Perhaps one of the more interesting CPUs in the embedded server space today is the Intel Xeon E3-1585 V5. A few months ago we benchmarked the Intel Xeon E3-1515M V5. That chip was a low power version of the Intel Xeon E3-1500 V5 platform. The Intel Xeon E3-1585 V5 is a result of a modest power bump, to a 65W TDP. That also means that base clocks are greatly increased. Although it is a 4 core / 8 thread CPU, the base clock is 3.5GHz. That clock speed means that it is able to punch above its weight when it comes to performance. This chip was a pleasant surprise in terms of CPU performance. What separates the E3-1500 from the E3-1200 series is the GPU. The E3-1500 series uses Iris Pro graphics. When combined with technologies like GVT-g, this provides a powerful virtual desktop solution.

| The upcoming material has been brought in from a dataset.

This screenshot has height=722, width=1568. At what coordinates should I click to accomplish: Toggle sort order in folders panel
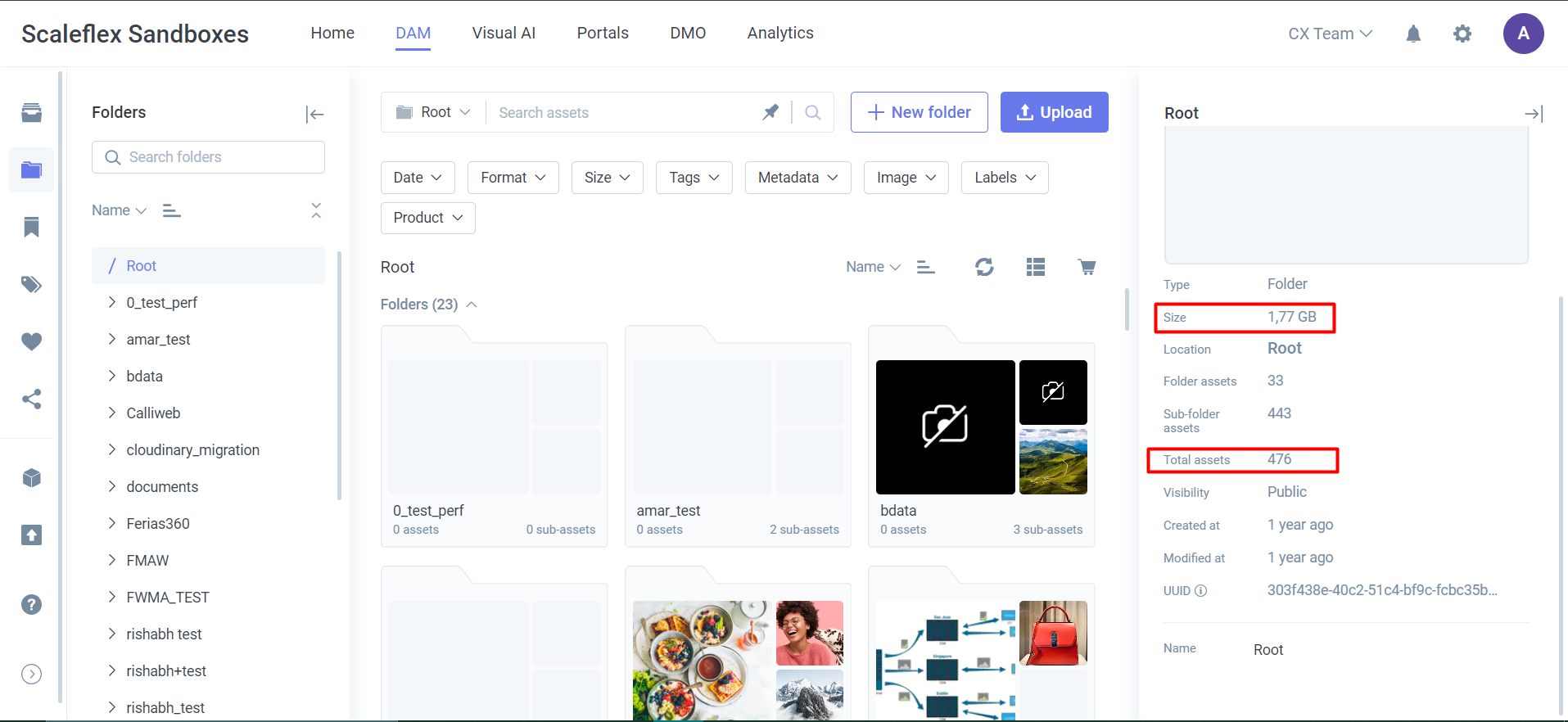pyautogui.click(x=171, y=210)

We are going to be focusing today’s review on the CPU performance, but this is certainly a chip where the key feature is the GPU side and the (extremely) attractive licensing for using Intel as a VDI GPU provider. Unlike NVIDIA GRID, Intel does not have an additional software license for virtual desktops.
Key stats for the Intel Xeon E3-1585 V5: 4 cores / 8 threads, 3.5GHz base and 3.9GHz turbo with 8MB L3 cache. The CPU features a 65W TDP. The major feature is the Intel Iris Pro Graphics P580 with 128MB eDRAM onboard. Here is the ARK page with the feature set.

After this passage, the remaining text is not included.